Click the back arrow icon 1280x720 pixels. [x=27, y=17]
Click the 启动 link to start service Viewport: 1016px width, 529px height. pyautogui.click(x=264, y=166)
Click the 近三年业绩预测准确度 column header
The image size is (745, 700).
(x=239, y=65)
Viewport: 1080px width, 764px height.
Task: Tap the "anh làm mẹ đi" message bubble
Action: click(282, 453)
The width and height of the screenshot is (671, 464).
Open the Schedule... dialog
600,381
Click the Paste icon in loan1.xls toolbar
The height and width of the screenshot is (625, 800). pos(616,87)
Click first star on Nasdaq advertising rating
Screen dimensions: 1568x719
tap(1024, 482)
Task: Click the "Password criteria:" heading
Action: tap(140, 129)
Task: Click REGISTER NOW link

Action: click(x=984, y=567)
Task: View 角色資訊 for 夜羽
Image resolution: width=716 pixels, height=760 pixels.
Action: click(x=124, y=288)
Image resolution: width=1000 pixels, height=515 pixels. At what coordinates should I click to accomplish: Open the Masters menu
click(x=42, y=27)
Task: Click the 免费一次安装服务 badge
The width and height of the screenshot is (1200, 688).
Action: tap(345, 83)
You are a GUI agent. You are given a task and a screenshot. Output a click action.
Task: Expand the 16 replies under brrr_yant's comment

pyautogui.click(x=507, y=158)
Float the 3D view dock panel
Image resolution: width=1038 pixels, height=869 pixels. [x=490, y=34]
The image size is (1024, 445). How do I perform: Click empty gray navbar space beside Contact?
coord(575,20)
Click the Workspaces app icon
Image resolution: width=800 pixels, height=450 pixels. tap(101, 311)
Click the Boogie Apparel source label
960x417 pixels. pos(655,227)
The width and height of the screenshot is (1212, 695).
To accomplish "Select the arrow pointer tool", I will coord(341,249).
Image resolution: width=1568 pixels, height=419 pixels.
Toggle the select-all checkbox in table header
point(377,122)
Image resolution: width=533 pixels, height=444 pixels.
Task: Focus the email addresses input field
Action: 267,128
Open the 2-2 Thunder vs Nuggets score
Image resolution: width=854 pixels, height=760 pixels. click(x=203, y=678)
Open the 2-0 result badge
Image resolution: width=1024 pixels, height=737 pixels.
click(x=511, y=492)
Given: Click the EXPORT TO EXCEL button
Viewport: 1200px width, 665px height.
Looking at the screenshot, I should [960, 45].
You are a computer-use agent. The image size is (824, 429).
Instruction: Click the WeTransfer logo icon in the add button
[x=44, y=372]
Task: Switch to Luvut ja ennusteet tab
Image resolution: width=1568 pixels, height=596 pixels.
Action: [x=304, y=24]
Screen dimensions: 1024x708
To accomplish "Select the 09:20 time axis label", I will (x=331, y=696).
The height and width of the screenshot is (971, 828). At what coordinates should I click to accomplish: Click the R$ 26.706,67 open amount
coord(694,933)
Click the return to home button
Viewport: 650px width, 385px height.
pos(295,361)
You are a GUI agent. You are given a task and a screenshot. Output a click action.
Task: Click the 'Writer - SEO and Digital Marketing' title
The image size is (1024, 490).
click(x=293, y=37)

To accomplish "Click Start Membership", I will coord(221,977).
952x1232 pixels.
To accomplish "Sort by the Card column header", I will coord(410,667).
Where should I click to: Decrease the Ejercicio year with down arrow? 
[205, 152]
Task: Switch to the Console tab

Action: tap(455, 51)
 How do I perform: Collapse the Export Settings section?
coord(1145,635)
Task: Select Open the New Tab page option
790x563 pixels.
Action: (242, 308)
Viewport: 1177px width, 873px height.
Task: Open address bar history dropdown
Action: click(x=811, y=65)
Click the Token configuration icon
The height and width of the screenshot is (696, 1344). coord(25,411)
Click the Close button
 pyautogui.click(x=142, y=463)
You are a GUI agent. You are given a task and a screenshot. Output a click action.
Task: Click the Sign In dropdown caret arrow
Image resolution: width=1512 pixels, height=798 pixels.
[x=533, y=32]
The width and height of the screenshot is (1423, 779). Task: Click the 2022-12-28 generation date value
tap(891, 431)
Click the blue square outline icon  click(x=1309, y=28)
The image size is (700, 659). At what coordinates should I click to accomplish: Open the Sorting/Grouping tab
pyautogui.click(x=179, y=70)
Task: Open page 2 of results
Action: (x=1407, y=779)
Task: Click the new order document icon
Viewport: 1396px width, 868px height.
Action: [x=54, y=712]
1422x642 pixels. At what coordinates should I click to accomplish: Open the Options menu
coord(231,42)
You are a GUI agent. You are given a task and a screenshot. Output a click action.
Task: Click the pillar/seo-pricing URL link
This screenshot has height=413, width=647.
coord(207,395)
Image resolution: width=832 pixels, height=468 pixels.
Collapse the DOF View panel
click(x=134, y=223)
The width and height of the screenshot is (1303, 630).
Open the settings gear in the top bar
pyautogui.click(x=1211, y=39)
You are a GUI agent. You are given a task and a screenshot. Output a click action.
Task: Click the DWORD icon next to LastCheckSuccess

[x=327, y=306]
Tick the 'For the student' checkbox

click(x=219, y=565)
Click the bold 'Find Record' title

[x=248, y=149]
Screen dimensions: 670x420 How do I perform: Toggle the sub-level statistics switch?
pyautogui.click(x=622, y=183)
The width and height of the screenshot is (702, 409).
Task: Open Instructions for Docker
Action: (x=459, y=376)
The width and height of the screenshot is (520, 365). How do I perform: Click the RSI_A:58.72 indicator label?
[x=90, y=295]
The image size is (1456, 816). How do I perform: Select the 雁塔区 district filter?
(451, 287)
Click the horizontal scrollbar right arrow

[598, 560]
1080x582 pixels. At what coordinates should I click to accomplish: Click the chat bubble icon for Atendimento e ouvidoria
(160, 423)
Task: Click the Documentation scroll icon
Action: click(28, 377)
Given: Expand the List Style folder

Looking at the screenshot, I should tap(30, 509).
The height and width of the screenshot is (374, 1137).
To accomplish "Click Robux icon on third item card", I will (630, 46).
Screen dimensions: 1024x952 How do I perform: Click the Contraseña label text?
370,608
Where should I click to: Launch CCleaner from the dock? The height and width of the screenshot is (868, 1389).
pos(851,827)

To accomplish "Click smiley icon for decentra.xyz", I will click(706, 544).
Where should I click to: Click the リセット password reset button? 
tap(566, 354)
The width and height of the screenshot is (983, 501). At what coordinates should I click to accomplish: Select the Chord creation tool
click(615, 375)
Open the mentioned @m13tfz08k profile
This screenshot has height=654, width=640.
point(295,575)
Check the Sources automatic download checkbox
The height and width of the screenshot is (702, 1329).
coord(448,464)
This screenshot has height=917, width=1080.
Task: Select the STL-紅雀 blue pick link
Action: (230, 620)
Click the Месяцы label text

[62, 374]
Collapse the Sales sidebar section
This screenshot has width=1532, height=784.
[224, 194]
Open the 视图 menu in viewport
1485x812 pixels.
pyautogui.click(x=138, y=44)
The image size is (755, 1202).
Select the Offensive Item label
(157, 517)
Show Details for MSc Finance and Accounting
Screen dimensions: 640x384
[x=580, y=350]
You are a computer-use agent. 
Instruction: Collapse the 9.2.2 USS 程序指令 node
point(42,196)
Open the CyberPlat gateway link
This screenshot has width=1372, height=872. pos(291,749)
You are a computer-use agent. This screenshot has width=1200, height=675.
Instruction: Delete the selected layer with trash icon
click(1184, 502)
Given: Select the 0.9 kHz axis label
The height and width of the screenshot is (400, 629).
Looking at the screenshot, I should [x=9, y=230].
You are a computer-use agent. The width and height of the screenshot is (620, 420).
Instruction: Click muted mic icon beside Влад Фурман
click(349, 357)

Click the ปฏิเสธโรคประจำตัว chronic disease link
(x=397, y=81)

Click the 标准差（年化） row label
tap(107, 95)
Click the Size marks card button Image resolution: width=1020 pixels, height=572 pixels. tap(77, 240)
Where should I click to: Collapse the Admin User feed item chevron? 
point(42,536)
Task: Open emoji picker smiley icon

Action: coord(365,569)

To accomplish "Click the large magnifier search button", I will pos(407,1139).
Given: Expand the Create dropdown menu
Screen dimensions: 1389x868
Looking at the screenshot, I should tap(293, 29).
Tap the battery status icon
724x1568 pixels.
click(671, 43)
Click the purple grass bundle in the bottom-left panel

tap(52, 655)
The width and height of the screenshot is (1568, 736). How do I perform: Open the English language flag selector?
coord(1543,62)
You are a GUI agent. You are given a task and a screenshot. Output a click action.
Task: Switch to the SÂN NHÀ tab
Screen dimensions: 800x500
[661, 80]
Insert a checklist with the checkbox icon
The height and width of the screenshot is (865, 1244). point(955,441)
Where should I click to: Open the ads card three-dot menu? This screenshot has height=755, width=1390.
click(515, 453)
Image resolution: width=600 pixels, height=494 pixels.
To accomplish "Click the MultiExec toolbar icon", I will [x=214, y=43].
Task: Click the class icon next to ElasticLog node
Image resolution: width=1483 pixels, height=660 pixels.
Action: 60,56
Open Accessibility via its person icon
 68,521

◇ ◇ ◇ ◇ ◇

Activity> Go to the line with "The width and height of the screenshot is (983, 501)." in the entries above and repeat every line from there through the line with "Check the Sources automatic download checkbox", exactly and with no other text.

Result for this exercise>
The width and height of the screenshot is (983, 501). At what coordinates should I click to accomplish: Select the Chord creation tool
click(615, 375)
Open the mentioned @m13tfz08k profile
This screenshot has height=654, width=640.
point(295,575)
Check the Sources automatic download checkbox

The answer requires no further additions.